Required work →
1. Reproduce the passage of the Port Moresby blog post from "Every year, the" up to and including "the knock-out stage.".
2. Answer these questions about the Port Moresby blog post:
(a) How many years did the writer live in Port Moresby?
(b) What is the title of the previous post, which covered working hours?
(c) How many of the best gross scores in each grade qualified for the knock-out stage?

The First Of Four Out-Of-The-Office Tales When Living In Port Moresby

This blog post, and the 2 or 3 that follow it, are set out slightly differently from most of the other posts in “Phil’s Affiliate Club”. They tell four summarized “stories” selected from the thousands of memories I have from those four amazing years living in Port Moresby, excluding working hours. Working hours were the subject of the previous post, Developing My Computer Skills In A Developing Country. Each of the “stories” will start with a heading and end with appropriate lessons so that Affiliate Marketers can learn from my experiences,
Robbed By A Skinny Coconut Palm At The 37th Hole

As I stated in the last blog post of part 2 of this series of posts, “From A Mini Computer To The Other Side Of the World” one of the deciding factors, though far from the most important, in my decision to go to Papua New Guinea, was the fact that Port Moresby had a golf club, with a full-sized 18-hole course.

Every year, the club had an extended Match Play competition. The membership was divided into 3 groups based on handicaps: “A” Grade, “B” Grade, and “C” Grade. There was a qualifying Stroke Play round, and the best 8 gross scores in each grade qualified to enter the knock-out stage.

Data section →
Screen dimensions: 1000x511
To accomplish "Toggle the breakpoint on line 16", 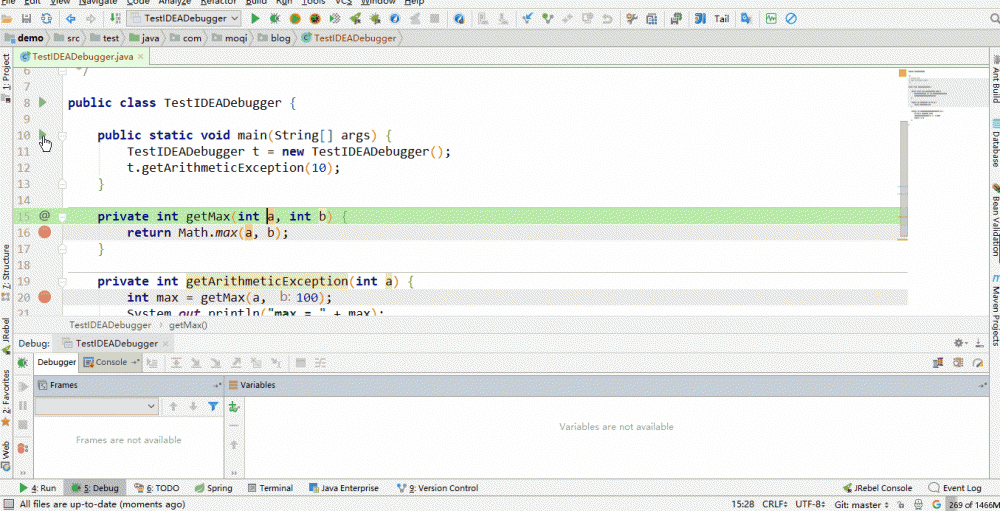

* * *

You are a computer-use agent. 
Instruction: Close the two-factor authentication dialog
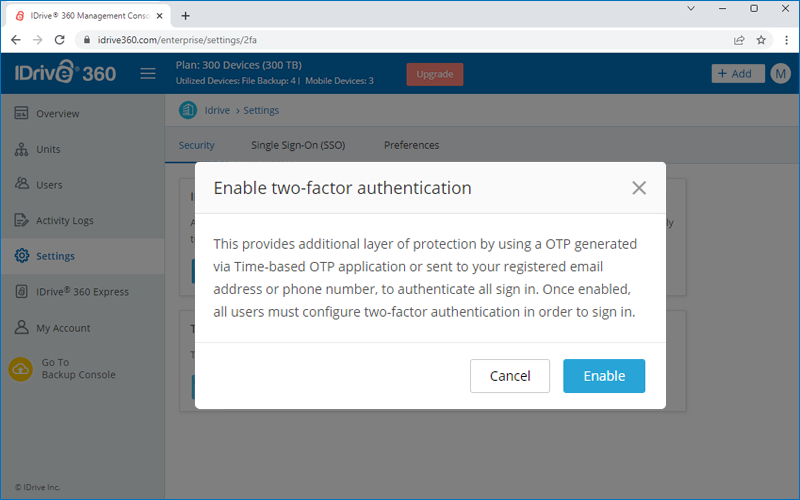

Task-by-task outputs →
1.
Every year, the club had an extended Match Play competition. The membership was divided into 3 groups based on handicaps: “A” Grade, “B” Grade, and “C” Grade. There was a qualifying Stroke Play round, and the best 8 gross scores in each grade qualified to enter the knock-out stage.

2.
(a) Four years.
(b) Developing My Computer Skills In A Developing Country.
(c) The best 8.